A good choice for a filling breakfast or mid-day snack, the lugaw of today is prepared with malagkit; inoculated with boiled egg, native chicken, tokwa’t baboy, or manila clams; and accentuated with garlic, kalamansi, sili, and any condiment, usually patis. With the addition of tripe and ginger, lugaw morphs into goto. A pinch of kasubha, a cheap alternative to Spanish saffron, lends its signature bright yellow color. The traditional gruel exudes no dominant flavor, but layers and nuances against the bland background of rice. An exception at Lugaw Queen would be our “arroz palabok”—spiked with tinapa flakes, atsuete, crushed chicharon, spring onion—and there is nothing more Filipino than it.

I didn’t always care this much about lugaw. As the years passed, I embraced cuisines that my peers and my travels exposed me to over lutong bahay. Once, though, I bought a huge bag of glutinous rice and ate champorado, which is essentially choco lugaw, for days. As I drizzled it with sweetened condensed milk the way mama taught me and my sister to do, childhood memories flashed through my mind. No other meal reminds me of who I am when I’m far from home.

Given lugaw’s rich history and roles in our lives, how could anyone consider it non-essential? Too often, we fall into the trap of taking for granted things that others can only wish for. For some Filipinos, lugaw might be the only option. With a few ingredients, they could stretch what little they have and live another day, hopefully, a better one. Having the privilege of not knowing what that feels like doesn’t give anyone the right to take sustenance and dignity away from those who do.

I remembered our customers, and how both of us might have felt moments before I assured them VP Leni isn’t “Lugaw Queen.” Having Ilocano and Davao roots, I know full well why they are rather wary of being associated with an outsider candidate—judged and alienated. But if I learned anything from the opposition leader and presidential bet, it’s to turn an intended insult into an imperative call to feed the hungry, work together as a community, and learn to love radically. In our anger, we might have forgotten the labels didn’t come from VP Leni; even so, she has proven that being a Lugaw Queen is something to be proud of.

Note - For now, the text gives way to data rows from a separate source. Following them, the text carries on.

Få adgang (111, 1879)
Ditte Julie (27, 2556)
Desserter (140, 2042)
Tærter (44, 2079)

For someone whose sole duty is to understudy the president, VP Leni has been constantly belittled and derided for no other reason than she is a woman. Despite the OVP’s close-to-nothing budget, she rose to the occasion with her pandemic response programs and priceless leadership presence that gave our countrymen strength in these difficult times. If being lugaw means showing up, then she is one.

Lugaw isn’t to everyone’s taste but we should all respect the food staple that has been unifying the country for decades. Like many lugawans that preceded us, we open our doors to anyone longing for something to fuel their bodies or to recreate nostalgic memories of home. In the end, we belong to the same nation. To cook lugaw is to protect our cultural heritage for generations to come. To eat it is to savor the joy of being Filipino.

Nothing means anything until we give it meaning. For me, lugaw represents simpler times and brighter days, solid values like resilience and compassion, and mother-love and woman-power. The Lugaw Queen to us is, of course, Beverly. But why I serve lugaw with revitalized pride? The reasons are plenty.